Diskusi yang dipandu Pemimpin Redaksi Obor Rakyat Reborn, Setiyardi Budiono, menghadirkan sejumlah narasumber seperti pengamat politik Lely Ariani, mantan penasihat spiritual Presiden ke-7 RI Joko Widodo, Sri Eko Sriyanto Galgendu, Ketua DPP PA GMNO Budiantyo Tarigan, serta praktisi hukum Ahmad Khozinudin.
Di tengah berbagai isu yang berkembang dalam forum tersebut, perhatian peserta turut tertuju pada pandangan yang disampaikan aktivis KAHMI, H. Rahman Saleh. Dalam penyampaiannya, ia menyoroti fenomena yang disebut sebagai “JK Effect” atau pengaruh politik Wakil Presiden ke-10 dan ke-12 RI, Jusuf Kalla, yang dinilai masih memiliki daya pengaruh kuat dalam percaturan politik nasional.
Menurut H. Rahman Saleh, sosok Jusuf Kalla hingga hari ini tetap menjadi figur penting yang memiliki jaringan luas, pengalaman politik matang, serta kemampuan membaca arah bangsa di tengah situasi politik yang semakin dinamis menjelang 2029.
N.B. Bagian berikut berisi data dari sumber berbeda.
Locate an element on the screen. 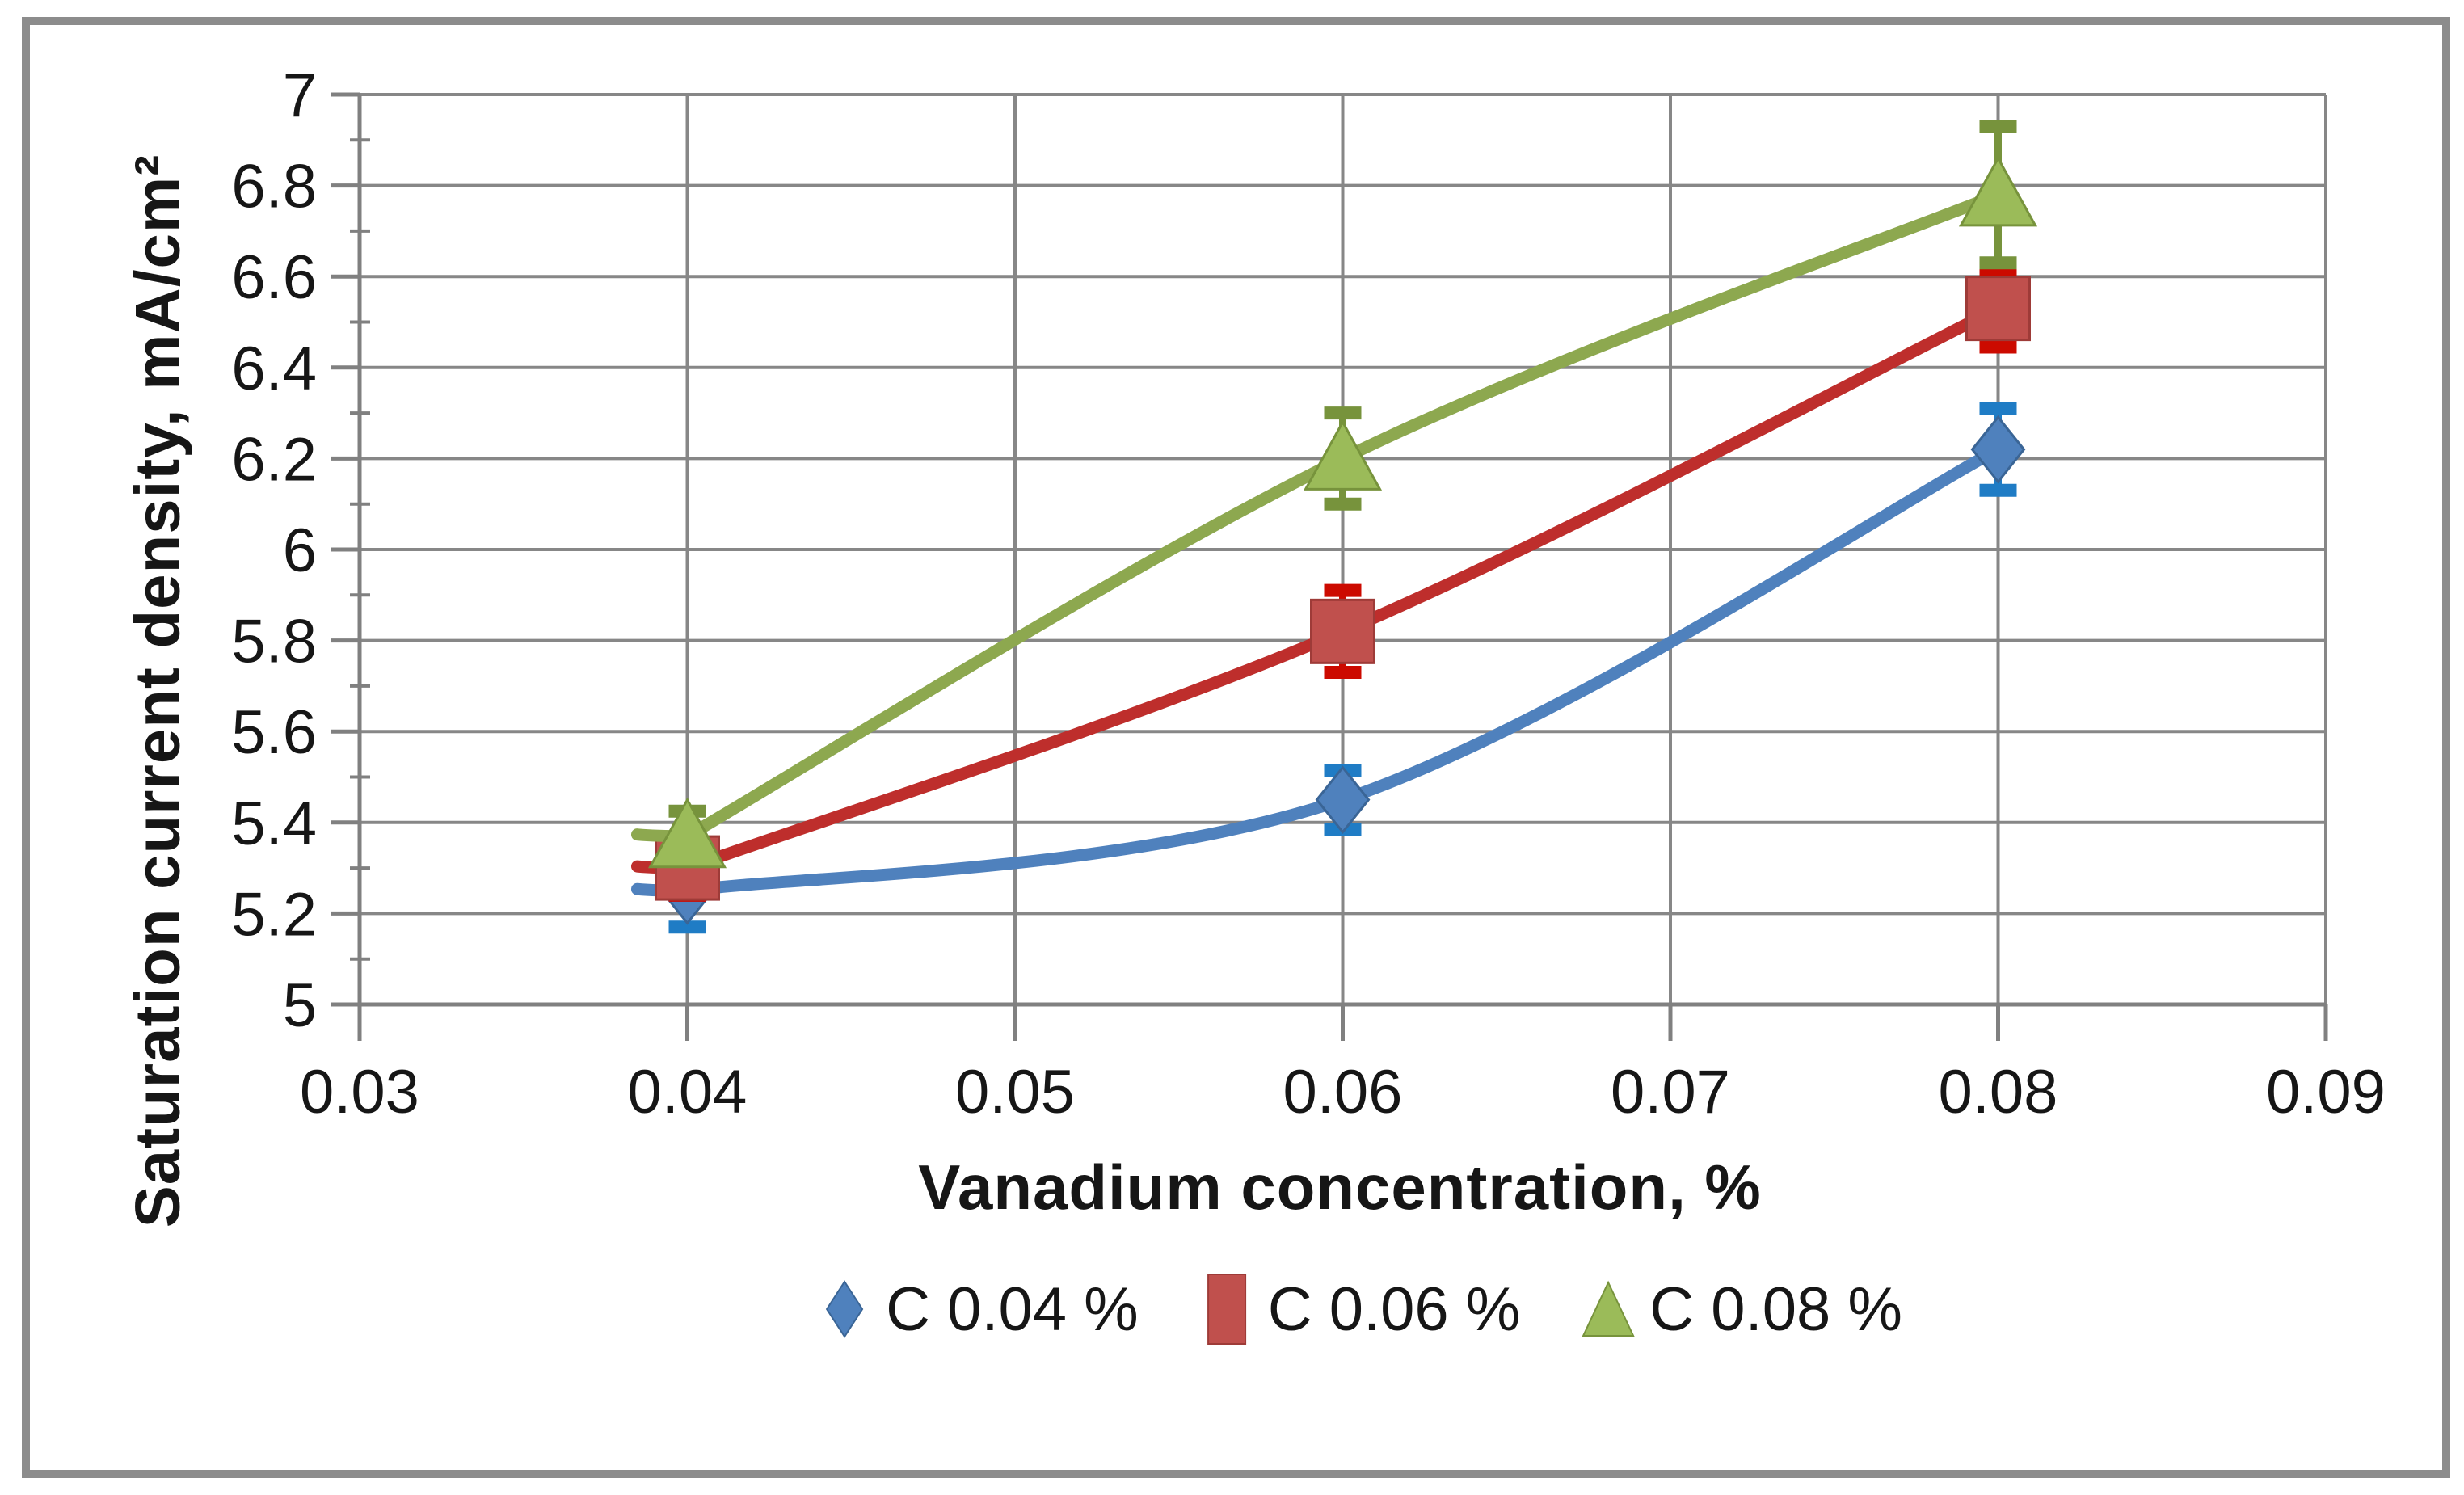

Ia juga menyinggung munculnya berbagai serangan politik yang belakangan diarahkan kepada Jusuf Kalla. Menurutnya, situasi tersebut tidak bisa dilepaskan dari besarnya pengaruh politik yang dimiliki tokoh asal Sulawesi Selatan itu dalam membangun komunikasi lintas kekuatan politik nasional.
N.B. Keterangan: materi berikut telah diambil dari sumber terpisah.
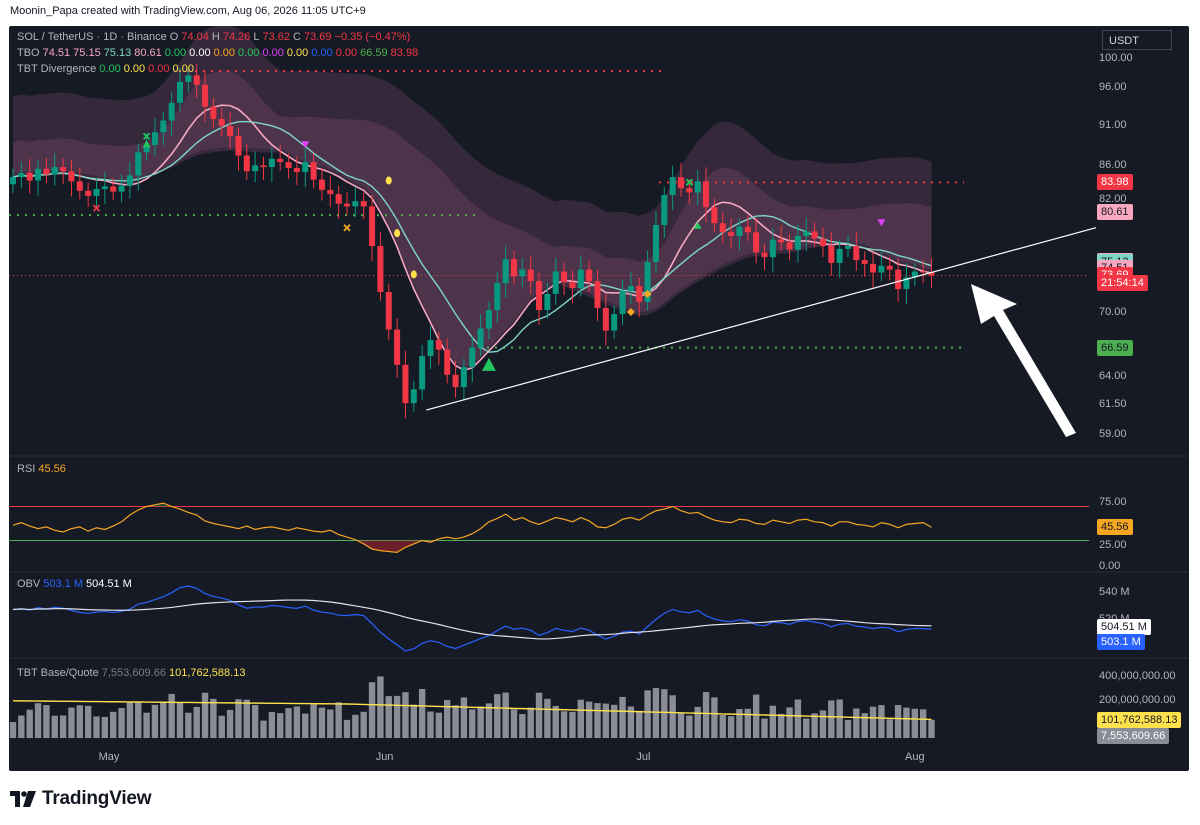 The height and width of the screenshot is (825, 1200). Describe the element at coordinates (1113, 126) in the screenshot. I see `price-tick-label: 91.00` at that location.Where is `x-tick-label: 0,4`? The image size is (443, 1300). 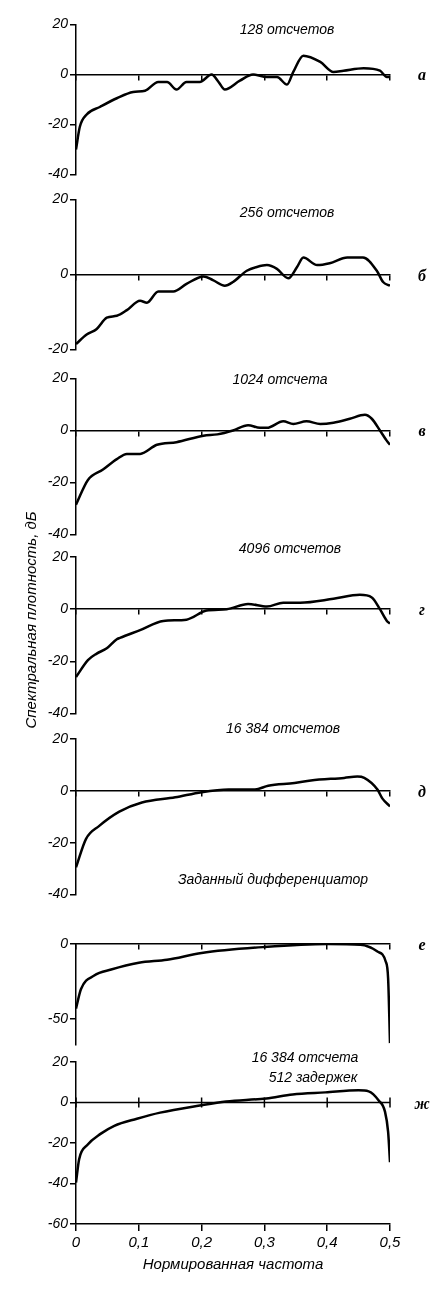 x-tick-label: 0,4 is located at coordinates (327, 1242).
“Hampir setiap momentum politik besar, nama Jusuf Kalla selalu ikut disebut. Itu menandakan beliau masih diperhitungkan dalam peta politik nasional,” ujar H. Rahman Saleh dalam forum diskusi tersebut.
Ia menilai, keberadaan Jusuf Kalla bukan hanya dilihat sebagai tokoh senior bangsa, tetapi juga sebagai figur yang memiliki kemampuan menjaga keseimbangan politik nasional di tengah meningkatnya polarisasi.
Diskusi berlangsung dinamis dengan berbagai pandangan kritis terkait arah demokrasi Indonesia, konstelasi kekuatan politik menuju Pemilu 2029, hingga polemik hukum yang menyeret nama Presiden ke-7 RI, Joko Widodo.
Forum Obor Rakyat Reborn itu pun menjadi ruang terbuka bagi berbagai elemen masyarakat untuk menyampaikan pandangan terkait masa depan politik Indonesia, sekaligus menegaskan bahwa dinamika menuju 2029 diperkirakan akan semakin kompleks dengan hadirnya figur-figur berpengaruh yang masih memiliki kekuatan besar di panggung nasional.